We have streptokinase available, as well as a trained service of Interventional Hemodynamics,
that can study, and if necessary proceed with angioplasty within the next hour.
The question is: for you, which is the best management?
-Medical treatment?
-Fibrinolysis?
-Angioplasty?

Dr Mario A Heñin

Index

40
Date: Fri, 05 Nov 1999
To: interven-pcvc@pcvc.sminter.com.ar
From: Hemodinamia Rosario <hemodros@cardio.int.com.ar>
Subject: Re: IAM: Conducta/AMI: Management.

Estimado Mario:
En el caso de referencia opinamos que coniderando los recursos técnicos y humanos disponibles y el nivel de experiencia de los operadores, la estrategia terepeutica debe incluir efectuar cinecoronariografia y con los datos que prevea el estudio angiografico decidir la opcion. De no existir contraindicación, continuar con angioplastia primaria.
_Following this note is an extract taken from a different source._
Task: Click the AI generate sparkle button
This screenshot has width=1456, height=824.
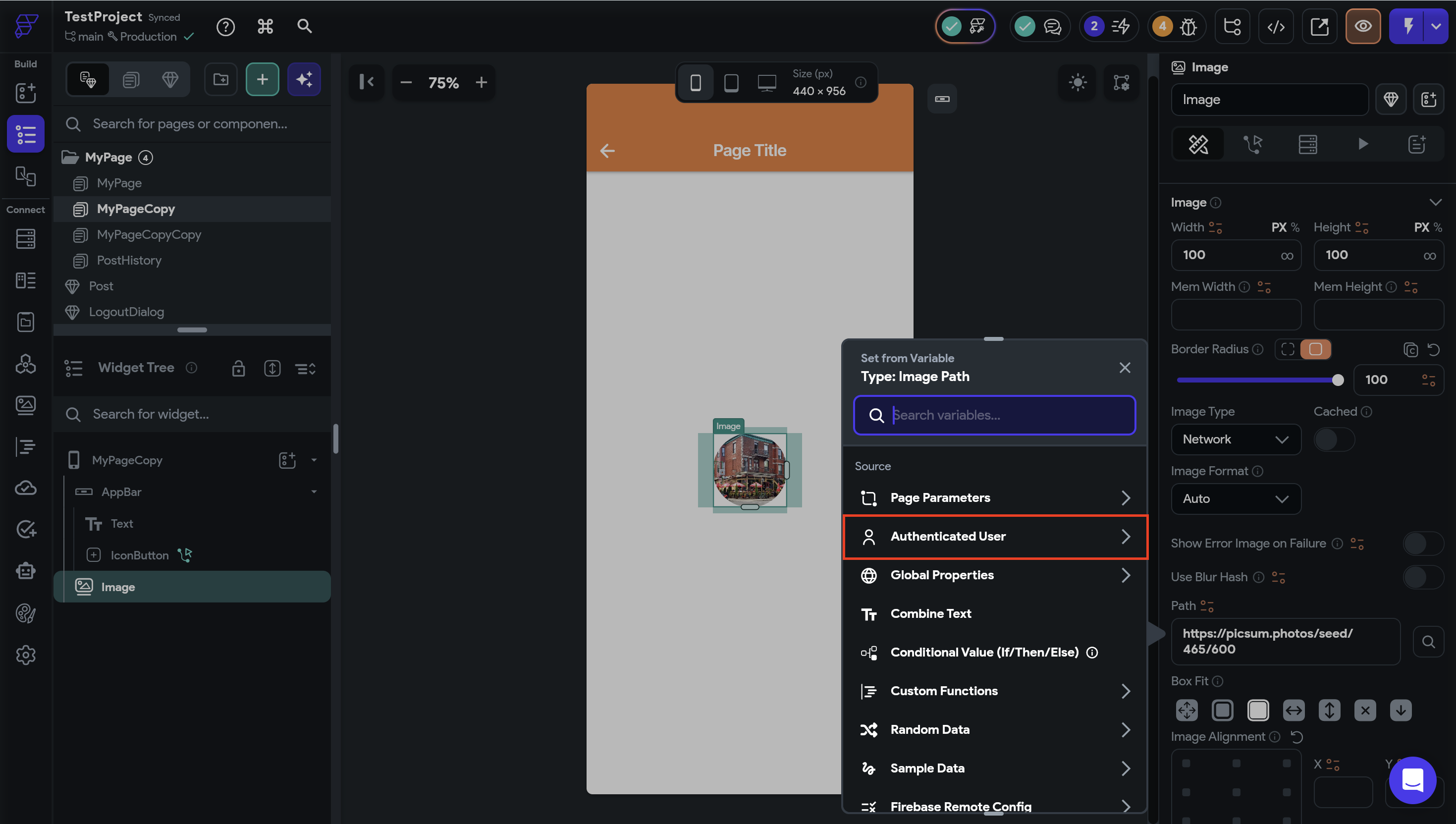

Vale la pena considerar que la STK es la misma en todo el mundo. Los operadores entrenados son diferentes y debe disponerse de parametros objetivables a travez de resultados en el corto, mediano y largo plazo que permitan documentar el nivel de experiencia.
 

Dear Mario:
In the referred case, we think that considering technological and human resources available,
and the level of experience of operators, the therapeutic strategy should include a coronary
angiography, and with the data provided by the angiographic study, decide the option. If there
is no contraindication, go on with primary angioplasty.

It is worthwhile to consider that STK is the same all over the world. Trained operators are
different, and there must be parameters available, that could be made objective through results
in short, medium, and long term, that would allow to document the level of experience.